Start of TEXT SEGMENT

/ 24 August 2006

The ‘new’ African writer

There was a time when the term ‘the African novel” made sense. In a chapter entitled ‘The Novel in Africa” in Elizabeth Costello (2003), JM Coetzee explores some of the issues and ideas usually associated with it; terms such as the ‘oral novel” and ‘exoticism” are discarded; reasons why a sizeable African readership of the novel has not yet emerged are suggested. Elizabeth Costello concludes: ‘African novelists may write about Africa, about African experiences, but they seem to me to be glancing over their shoulder … at foreigners who will read them. Whether they like it or not, they have accepted the role of interpreter, interpreting Africa to their readers.”

What Coetzee fails to point out is that these writers found it necessary to interpret Africa because Africa had been misinterpreted by foreign visitors: writers and adventurers and fugitives and missionaries and slavers and colonial civil servants who used its people and animals and mountains and rivers and languages as a springboard from which to launch their fantasies.

Almost from the moment the novel began to emerge in Africa, in the 1940s and 1950s, its duties were determined not by writers but by politicians. In some cases the African politician and the African writer were one and the same. An example is Leopold Sedar Senghor, poet and first president of Senegal. Politics and literature were driven by the same impulse: African nationalism and the desire for independence. At the first Congress of Negro Writers, held in Paris in 1956, such declarations as the following by the Nigerian artist, Ben Enwonmu, expressed a widely held view: ‘The present generation of African artists therefore have to face their political problems, and try to look at art through politics.”

End of TEXT SEGMENT
Start of PROVIDED RECORDS

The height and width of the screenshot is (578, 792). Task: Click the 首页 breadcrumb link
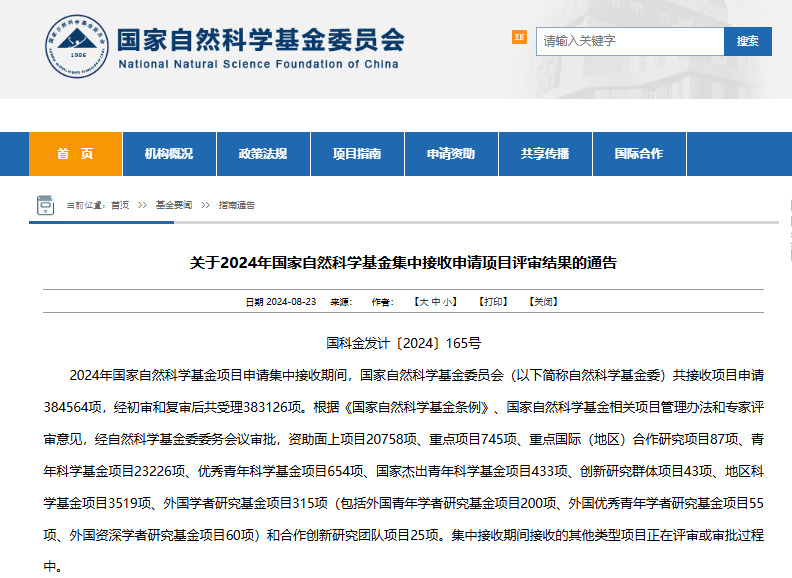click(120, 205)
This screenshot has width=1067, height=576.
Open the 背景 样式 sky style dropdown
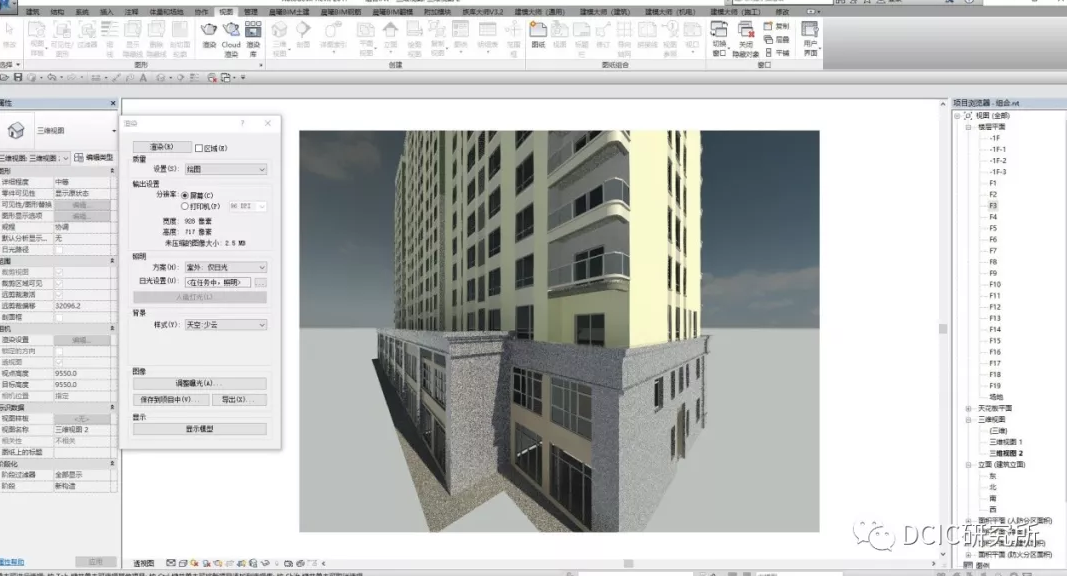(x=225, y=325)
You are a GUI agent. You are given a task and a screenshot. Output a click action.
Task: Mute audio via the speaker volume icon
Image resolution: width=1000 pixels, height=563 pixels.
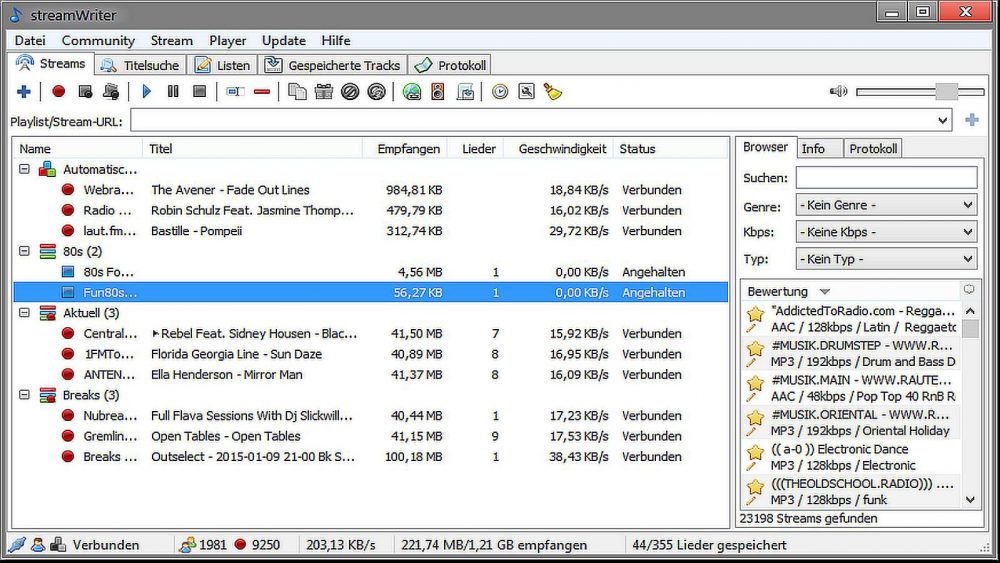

End of PROVIDED RECORDS

ASSIGNED TASK 1 - Write out the article on the new African writer from "What Coetzee fails" to "launch their fantasies.".
ASSIGNED TASK 2 - Translate this sentence from the article on the new African writer into Spanish: "In some cases the African politician and the African writer were one and the same."

EXERCISE RESULT 1 -
What Coetzee fails to point out is that these writers found it necessary to interpret Africa because Africa had been misinterpreted by foreign visitors: writers and adventurers and fugitives and missionaries and slavers and colonial civil servants who used its people and animals and mountains and rivers and languages as a springboard from which to launch their fantasies.

EXERCISE RESULT 2 - En algunos casos, el político africano y el escritor africano eran uno y el mismo.